## What the exercise asks
Each entry in the block below needs to be copied out exactly.

*** Opening of Input for this task ***

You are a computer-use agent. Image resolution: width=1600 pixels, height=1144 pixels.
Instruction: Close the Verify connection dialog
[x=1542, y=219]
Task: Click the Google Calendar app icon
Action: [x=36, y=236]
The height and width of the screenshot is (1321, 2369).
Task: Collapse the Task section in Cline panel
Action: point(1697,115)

*** Close of Input for this task ***

## Answer for this exercise
You are a computer-use agent. Image resolution: width=1600 pixels, height=1144 pixels.
Instruction: Close the Verify connection dialog
[x=1542, y=219]
Task: Click the Google Calendar app icon
Action: [x=36, y=236]
The height and width of the screenshot is (1321, 2369).
Task: Collapse the Task section in Cline panel
Action: point(1697,115)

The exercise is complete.